**The problem**
Wherever a line in the records contains the word "agent", return that line.

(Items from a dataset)
⟨

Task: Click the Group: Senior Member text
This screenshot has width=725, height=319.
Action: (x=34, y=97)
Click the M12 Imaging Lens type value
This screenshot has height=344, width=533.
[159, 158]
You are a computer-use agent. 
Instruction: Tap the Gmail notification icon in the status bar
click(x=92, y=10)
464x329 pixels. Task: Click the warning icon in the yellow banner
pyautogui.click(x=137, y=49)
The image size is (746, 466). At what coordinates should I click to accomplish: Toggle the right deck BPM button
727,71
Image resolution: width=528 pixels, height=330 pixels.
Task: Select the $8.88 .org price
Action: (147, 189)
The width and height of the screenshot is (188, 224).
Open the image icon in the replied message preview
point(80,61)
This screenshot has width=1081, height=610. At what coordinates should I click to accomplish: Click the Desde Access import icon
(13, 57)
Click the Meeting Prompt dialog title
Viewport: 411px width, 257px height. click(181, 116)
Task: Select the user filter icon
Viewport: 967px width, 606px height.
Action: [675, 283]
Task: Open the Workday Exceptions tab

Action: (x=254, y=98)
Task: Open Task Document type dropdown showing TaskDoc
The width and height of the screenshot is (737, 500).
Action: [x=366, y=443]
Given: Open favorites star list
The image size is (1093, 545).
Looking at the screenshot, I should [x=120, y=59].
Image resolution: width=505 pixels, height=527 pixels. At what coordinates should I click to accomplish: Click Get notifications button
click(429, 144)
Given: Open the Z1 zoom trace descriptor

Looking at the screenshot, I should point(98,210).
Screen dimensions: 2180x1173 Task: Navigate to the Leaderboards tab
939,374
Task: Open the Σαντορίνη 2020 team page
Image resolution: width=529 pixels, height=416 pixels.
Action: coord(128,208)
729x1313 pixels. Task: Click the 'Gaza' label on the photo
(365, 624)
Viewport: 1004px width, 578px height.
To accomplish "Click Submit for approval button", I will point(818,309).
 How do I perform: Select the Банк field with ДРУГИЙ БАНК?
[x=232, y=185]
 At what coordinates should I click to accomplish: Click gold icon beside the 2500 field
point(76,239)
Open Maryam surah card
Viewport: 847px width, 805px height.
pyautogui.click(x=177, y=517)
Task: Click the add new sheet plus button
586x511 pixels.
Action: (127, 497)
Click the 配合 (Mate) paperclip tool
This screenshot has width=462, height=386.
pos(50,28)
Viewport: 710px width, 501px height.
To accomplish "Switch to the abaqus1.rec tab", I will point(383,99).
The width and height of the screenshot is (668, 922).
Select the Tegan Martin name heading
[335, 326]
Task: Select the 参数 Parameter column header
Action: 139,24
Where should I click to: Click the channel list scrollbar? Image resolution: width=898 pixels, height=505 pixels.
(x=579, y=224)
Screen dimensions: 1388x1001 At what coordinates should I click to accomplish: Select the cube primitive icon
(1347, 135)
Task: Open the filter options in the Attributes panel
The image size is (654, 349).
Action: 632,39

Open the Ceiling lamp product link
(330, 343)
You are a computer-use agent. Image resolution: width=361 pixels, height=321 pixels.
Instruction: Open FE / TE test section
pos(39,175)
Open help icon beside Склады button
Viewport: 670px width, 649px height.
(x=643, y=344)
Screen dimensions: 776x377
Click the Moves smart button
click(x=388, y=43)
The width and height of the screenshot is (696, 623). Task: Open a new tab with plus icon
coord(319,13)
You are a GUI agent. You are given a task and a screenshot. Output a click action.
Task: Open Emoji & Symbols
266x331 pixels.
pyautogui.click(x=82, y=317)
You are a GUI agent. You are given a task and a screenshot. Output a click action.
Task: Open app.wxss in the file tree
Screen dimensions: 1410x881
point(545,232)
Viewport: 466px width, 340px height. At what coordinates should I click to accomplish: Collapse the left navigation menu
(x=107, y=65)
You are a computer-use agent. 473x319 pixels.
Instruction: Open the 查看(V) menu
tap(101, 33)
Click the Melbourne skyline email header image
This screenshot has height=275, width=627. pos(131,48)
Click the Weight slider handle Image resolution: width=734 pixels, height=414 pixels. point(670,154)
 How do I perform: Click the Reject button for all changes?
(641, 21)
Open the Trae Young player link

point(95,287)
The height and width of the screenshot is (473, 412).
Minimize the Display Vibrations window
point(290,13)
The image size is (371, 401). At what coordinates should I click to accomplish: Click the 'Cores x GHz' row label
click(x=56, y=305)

⟩

**Response area**
You are a computer-use agent. 
You are a computer-use agent. Image resolution: width=361 pixels, height=321 pixels.
You are a GUI agent. You are given a task and a screenshot. Output a click action.
You are a GUI agent. You are given a task and a screenshot. Output a click action.
You are a computer-use agent. 473x319 pixels.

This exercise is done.